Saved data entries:
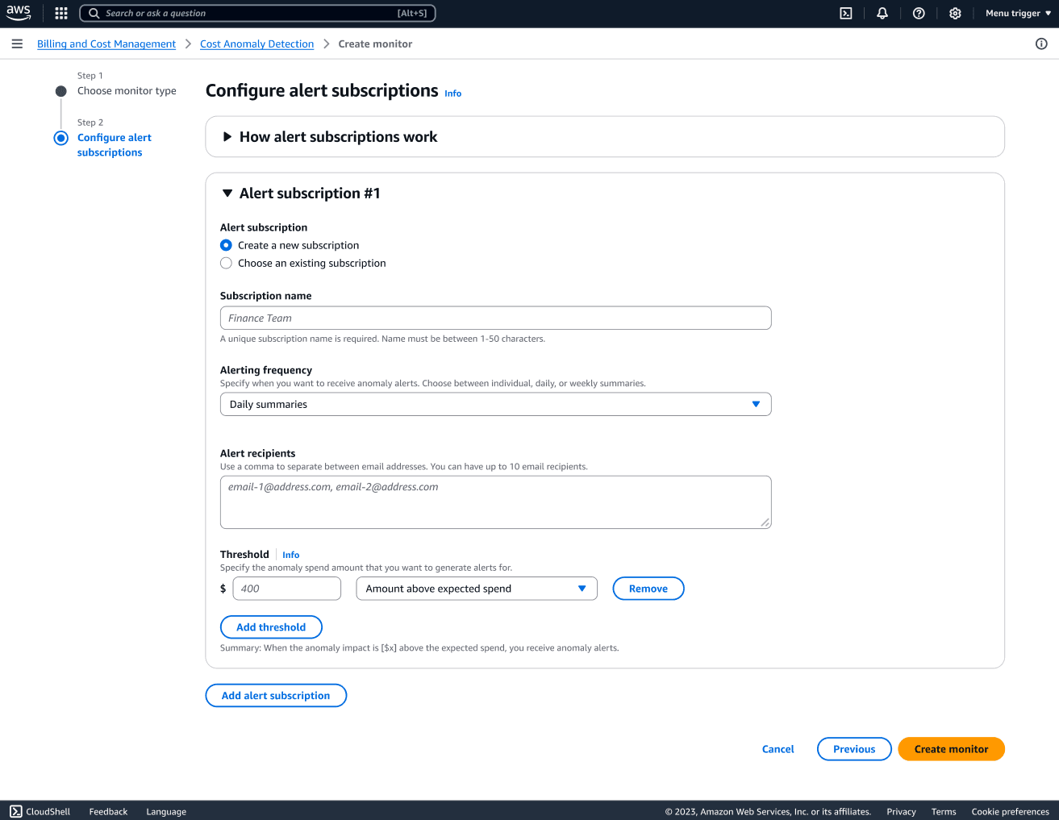Click inside the Alert recipients text area

[495, 502]
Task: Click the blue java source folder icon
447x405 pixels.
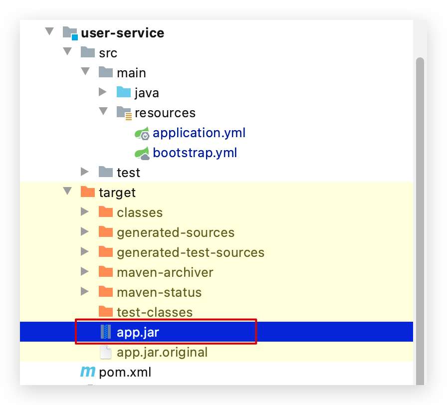Action: click(124, 93)
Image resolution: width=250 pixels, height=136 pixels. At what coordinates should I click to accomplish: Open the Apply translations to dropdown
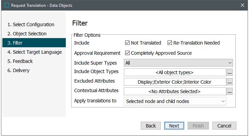pyautogui.click(x=175, y=101)
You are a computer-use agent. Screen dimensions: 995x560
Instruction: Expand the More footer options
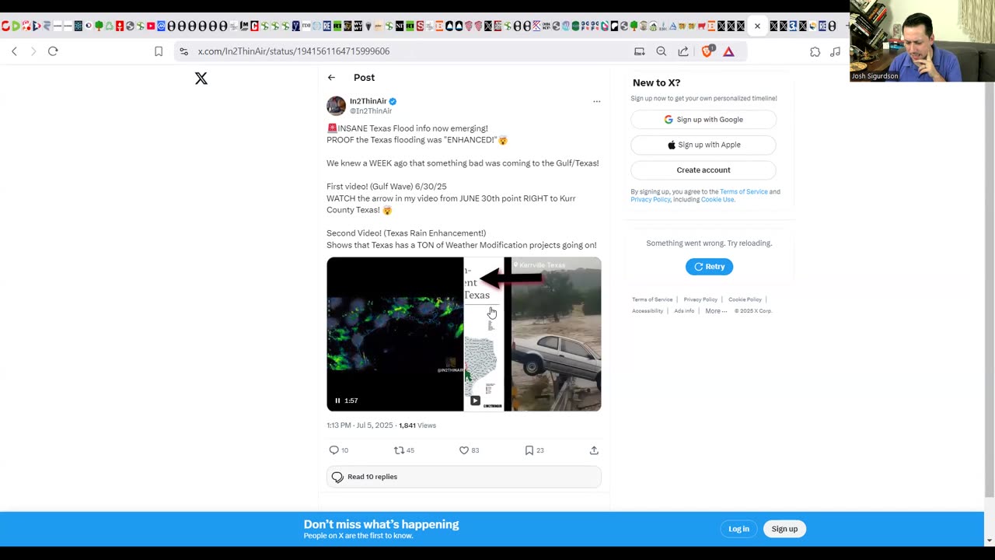716,311
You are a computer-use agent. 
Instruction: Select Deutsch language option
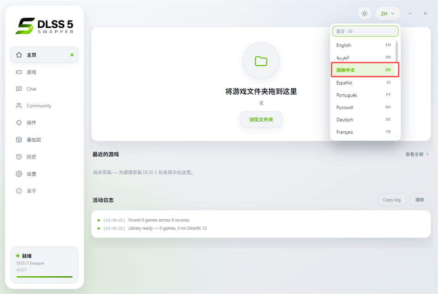[x=364, y=120]
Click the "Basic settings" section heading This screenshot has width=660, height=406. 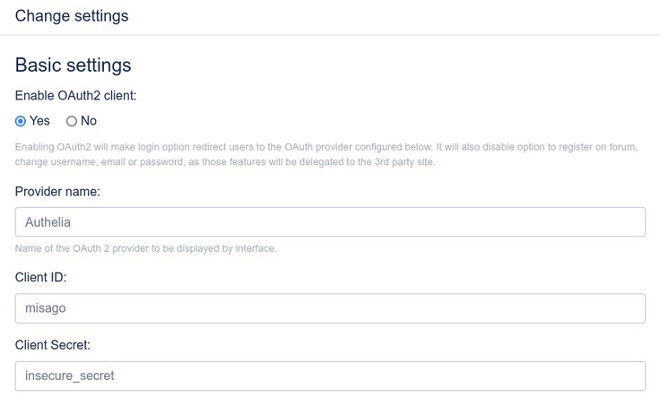tap(74, 65)
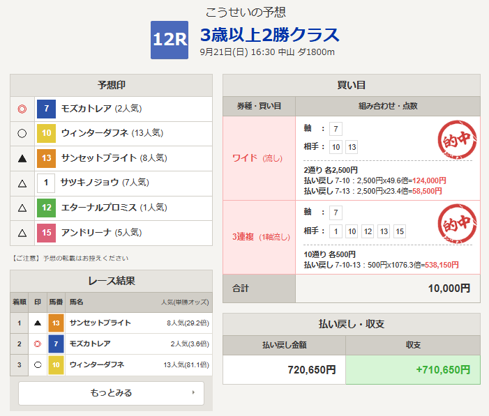Image resolution: width=489 pixels, height=416 pixels.
Task: Click the white 1 badge for サツキノジョウ
Action: [x=46, y=183]
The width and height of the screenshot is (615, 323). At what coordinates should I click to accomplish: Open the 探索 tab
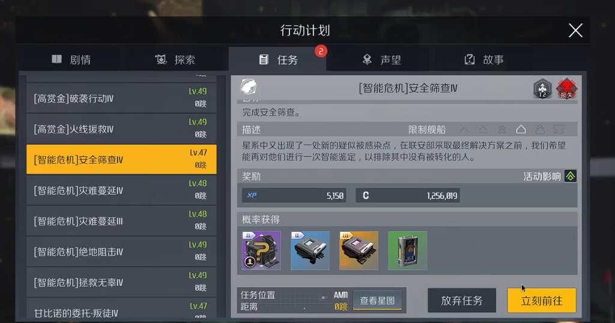tap(175, 59)
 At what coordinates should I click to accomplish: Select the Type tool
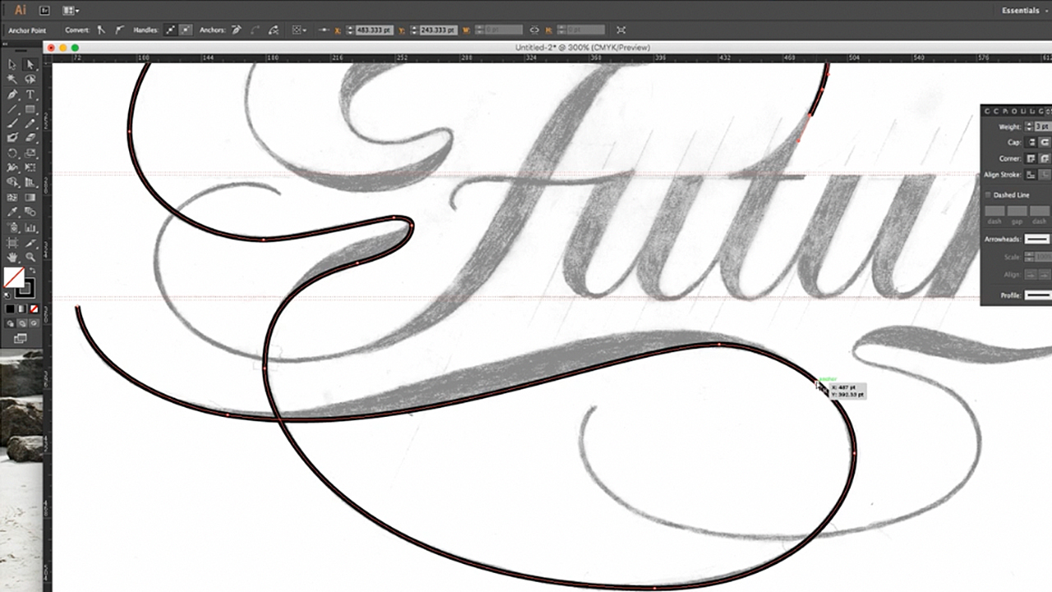(30, 95)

**What is required**
Check each line above for the word "agent". Then state how many lines contain it, and nothing more.

**Solution to this exercise**
2